In order, you uninstall Norton, run the Removal Tool, do the stack repairs and test to see if you now have a good IP configuration and have Internet access. Then you may reinstall Norton.

With respect to the DNS suffix stuff, some routers assign something, some don't, and some give you the option of specifying what you want there. And for most of us it's only (mostly useless) information; has no impact on whether networking is good or broken.


----------



## Blittzin (Nov 20, 2011)

Lmao big brother. Thanks again for the help and information. I can't get the removal tool download to run. I click the download button and it says internet explorer can't display this page. I even logged in to my norton account and tried the download there. This is really weird. I've used the tool before and this has never happened. I'm wired but the motorola modem is the surfboard 6580 I have the wireless turned off but I think it still functions partially as a router. I get no help or line support from the cable isp. I'm actually going to replace the realtek nic with an intel nic. Thanks again for insight into my problem, it kind of worried me that there were protocol missing.

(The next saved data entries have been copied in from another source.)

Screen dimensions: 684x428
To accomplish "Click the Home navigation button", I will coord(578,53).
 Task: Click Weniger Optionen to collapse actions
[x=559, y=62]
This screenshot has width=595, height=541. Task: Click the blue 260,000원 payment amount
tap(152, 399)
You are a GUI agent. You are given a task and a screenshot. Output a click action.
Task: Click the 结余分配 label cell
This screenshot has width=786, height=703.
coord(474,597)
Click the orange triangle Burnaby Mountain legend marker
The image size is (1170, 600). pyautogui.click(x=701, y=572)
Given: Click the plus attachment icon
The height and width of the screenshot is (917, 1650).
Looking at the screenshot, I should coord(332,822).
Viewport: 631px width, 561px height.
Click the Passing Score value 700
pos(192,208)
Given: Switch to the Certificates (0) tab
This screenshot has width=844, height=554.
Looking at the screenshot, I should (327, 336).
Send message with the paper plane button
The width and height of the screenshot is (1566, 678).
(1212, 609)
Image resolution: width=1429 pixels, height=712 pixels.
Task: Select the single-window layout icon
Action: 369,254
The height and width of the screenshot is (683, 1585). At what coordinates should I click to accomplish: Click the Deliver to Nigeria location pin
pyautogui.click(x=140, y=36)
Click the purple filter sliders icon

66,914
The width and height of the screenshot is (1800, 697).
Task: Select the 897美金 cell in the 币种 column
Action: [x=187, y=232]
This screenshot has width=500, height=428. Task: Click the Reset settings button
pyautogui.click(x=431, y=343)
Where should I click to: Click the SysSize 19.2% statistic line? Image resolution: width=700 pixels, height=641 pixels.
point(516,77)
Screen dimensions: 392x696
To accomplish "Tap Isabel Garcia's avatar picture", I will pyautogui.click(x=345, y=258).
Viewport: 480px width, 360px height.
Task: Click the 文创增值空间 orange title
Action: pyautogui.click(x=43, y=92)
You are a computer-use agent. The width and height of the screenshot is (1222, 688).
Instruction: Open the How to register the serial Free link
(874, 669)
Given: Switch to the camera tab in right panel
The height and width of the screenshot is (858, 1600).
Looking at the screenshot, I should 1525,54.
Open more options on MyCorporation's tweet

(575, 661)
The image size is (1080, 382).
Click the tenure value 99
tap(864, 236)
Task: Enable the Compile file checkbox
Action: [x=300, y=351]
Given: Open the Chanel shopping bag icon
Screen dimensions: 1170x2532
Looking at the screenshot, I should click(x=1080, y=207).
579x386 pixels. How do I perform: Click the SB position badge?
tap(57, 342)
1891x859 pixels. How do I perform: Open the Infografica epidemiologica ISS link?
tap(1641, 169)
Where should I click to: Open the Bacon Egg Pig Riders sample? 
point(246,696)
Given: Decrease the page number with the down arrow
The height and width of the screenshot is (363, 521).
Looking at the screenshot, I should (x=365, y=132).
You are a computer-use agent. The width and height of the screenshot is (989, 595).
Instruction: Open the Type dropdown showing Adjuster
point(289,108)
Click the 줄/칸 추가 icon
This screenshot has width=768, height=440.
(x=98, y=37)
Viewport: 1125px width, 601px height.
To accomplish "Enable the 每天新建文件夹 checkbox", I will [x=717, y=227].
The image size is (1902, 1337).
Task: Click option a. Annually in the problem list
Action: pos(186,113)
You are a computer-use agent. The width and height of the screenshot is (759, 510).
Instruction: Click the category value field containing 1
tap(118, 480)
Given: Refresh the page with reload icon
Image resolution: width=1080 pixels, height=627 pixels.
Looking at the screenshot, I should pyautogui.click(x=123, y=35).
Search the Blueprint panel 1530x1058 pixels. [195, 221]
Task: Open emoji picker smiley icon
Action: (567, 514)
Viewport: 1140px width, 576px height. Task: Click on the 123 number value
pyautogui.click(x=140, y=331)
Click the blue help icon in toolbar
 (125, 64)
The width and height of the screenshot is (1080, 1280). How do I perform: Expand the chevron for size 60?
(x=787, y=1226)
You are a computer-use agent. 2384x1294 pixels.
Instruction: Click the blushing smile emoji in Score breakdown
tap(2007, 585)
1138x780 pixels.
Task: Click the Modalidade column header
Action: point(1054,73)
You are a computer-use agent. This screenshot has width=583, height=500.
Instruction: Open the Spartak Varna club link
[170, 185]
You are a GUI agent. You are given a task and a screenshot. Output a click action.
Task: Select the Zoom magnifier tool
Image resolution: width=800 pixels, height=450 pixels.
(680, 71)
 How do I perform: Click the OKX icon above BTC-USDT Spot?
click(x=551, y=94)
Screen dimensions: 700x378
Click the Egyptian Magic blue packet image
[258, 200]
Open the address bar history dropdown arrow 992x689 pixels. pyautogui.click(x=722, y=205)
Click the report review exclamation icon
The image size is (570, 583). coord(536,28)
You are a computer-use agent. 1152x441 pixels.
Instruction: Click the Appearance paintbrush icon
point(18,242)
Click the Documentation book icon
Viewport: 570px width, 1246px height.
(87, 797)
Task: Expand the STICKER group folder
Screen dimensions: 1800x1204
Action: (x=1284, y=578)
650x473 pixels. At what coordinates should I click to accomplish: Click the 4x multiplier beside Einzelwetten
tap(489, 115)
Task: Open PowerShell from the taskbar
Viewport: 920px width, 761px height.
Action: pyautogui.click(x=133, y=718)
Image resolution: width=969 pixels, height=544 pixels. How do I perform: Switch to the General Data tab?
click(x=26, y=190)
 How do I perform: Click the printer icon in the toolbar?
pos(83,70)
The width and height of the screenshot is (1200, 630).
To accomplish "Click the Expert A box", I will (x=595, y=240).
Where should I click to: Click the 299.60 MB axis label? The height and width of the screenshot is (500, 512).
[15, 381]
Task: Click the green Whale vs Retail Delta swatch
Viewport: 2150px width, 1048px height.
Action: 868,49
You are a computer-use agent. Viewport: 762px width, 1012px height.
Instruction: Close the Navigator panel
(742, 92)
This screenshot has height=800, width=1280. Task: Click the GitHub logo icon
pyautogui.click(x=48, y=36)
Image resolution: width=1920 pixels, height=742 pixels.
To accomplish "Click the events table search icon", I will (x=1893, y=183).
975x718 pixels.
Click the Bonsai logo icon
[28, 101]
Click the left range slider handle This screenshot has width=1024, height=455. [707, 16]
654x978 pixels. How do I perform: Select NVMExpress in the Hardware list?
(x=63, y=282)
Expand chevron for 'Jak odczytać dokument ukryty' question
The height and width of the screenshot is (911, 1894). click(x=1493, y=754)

The removal tool refusing to download is almost suspicious. It's like something is specifically blocking me from downloading it. You guys never fail to help me thanks to everyone who has helped me in the past. Peace always....


----------



## Blittzin (Nov 20, 2011)

Hi again. I opened the command prompt and ran as admin but I get an error message, when I enter the comman lines to reset ipv 4 and 6. I included a screen of the message. Do you know why it won't reset? In my very limited knowledge, all I can think is some game tweaks might have instructed me to alter the registry but I'm not sure. I disabled nagle's algorithim but I think thats the only thing I did in the registry. Thanks again for helping me.


----------



## TerryNet (Mar 23, 2005)

Not unusual to see that for IPv6, but I don't recall seeing it for IPv4. I also don't know what causes it, or whether it's anything to worry about.

This is marked "Solved." Is it? If not, what is the current situation?


----------



## Blittzin (Nov 20, 2011)

Thanks for taking time to help me again. I'm sorry It never occured to me to push enter anyway. And it said restart the same as if i had done a winsock reset or tcp/ip. I apologize but I thought it wouldn't work since it said no user specified. I knew it would work so I marked it solved, and then before I could hit enter that messge popped up, so I didn't hit enter. This time I did and it says reset the computer. I looked for a rep+ also for your helping me but I don't see one. I think this forum is the best, top shelf, and you guys always help us out. Triple6 is another mod who helps me out selflessly and I really appreciate it. Peace to you and yours always........


----------